■ PROMPT ■
The output should match the data below line for line.

(Dataset entries)
:::

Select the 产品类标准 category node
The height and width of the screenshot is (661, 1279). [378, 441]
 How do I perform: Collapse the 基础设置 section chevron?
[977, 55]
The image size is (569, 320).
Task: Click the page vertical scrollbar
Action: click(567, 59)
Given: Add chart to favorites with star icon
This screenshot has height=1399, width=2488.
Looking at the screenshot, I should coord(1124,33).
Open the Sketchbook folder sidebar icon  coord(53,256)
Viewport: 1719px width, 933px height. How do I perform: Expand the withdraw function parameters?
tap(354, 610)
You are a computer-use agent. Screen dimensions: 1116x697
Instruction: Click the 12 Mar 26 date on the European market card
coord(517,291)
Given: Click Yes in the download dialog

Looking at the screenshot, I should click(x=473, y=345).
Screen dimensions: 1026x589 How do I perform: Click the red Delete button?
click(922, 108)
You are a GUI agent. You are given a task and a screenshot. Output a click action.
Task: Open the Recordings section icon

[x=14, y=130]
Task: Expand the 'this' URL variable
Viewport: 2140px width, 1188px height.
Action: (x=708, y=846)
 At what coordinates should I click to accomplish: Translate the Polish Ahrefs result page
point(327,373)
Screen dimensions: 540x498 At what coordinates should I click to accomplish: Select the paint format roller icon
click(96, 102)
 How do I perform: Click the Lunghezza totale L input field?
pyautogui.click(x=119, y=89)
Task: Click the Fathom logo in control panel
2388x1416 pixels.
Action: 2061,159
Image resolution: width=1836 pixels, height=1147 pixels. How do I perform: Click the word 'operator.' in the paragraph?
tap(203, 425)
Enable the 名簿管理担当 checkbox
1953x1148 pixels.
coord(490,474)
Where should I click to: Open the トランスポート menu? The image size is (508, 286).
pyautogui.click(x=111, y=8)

:::

■ EXPECTED ANSWER ■
Select the 产品类标准 category node
The height and width of the screenshot is (661, 1279). [378, 441]
 How do I perform: Collapse the 基础设置 section chevron?
[977, 55]
The image size is (569, 320).
Task: Click the page vertical scrollbar
Action: click(567, 59)
Given: Add chart to favorites with star icon
This screenshot has height=1399, width=2488.
Looking at the screenshot, I should coord(1124,33).
Open the Sketchbook folder sidebar icon  coord(53,256)
Viewport: 1719px width, 933px height. How do I perform: Expand the withdraw function parameters?
tap(354, 610)
You are a computer-use agent. Screen dimensions: 1116x697
Instruction: Click the 12 Mar 26 date on the European market card
coord(517,291)
Given: Click Yes in the download dialog

Looking at the screenshot, I should click(x=473, y=345).
Screen dimensions: 1026x589 How do I perform: Click the red Delete button?
click(922, 108)
You are a GUI agent. You are given a task and a screenshot. Output a click action.
Task: Open the Recordings section icon

[x=14, y=130]
Task: Expand the 'this' URL variable
Viewport: 2140px width, 1188px height.
Action: (x=708, y=846)
 At what coordinates should I click to accomplish: Translate the Polish Ahrefs result page
point(327,373)
Screen dimensions: 540x498 At what coordinates should I click to accomplish: Select the paint format roller icon
click(96, 102)
 How do I perform: Click the Lunghezza totale L input field?
pyautogui.click(x=119, y=89)
Task: Click the Fathom logo in control panel
2388x1416 pixels.
Action: 2061,159
Image resolution: width=1836 pixels, height=1147 pixels. How do I perform: Click the word 'operator.' in the paragraph?
tap(203, 425)
Enable the 名簿管理担当 checkbox
1953x1148 pixels.
coord(490,474)
Where should I click to: Open the トランスポート menu? The image size is (508, 286).
pyautogui.click(x=111, y=8)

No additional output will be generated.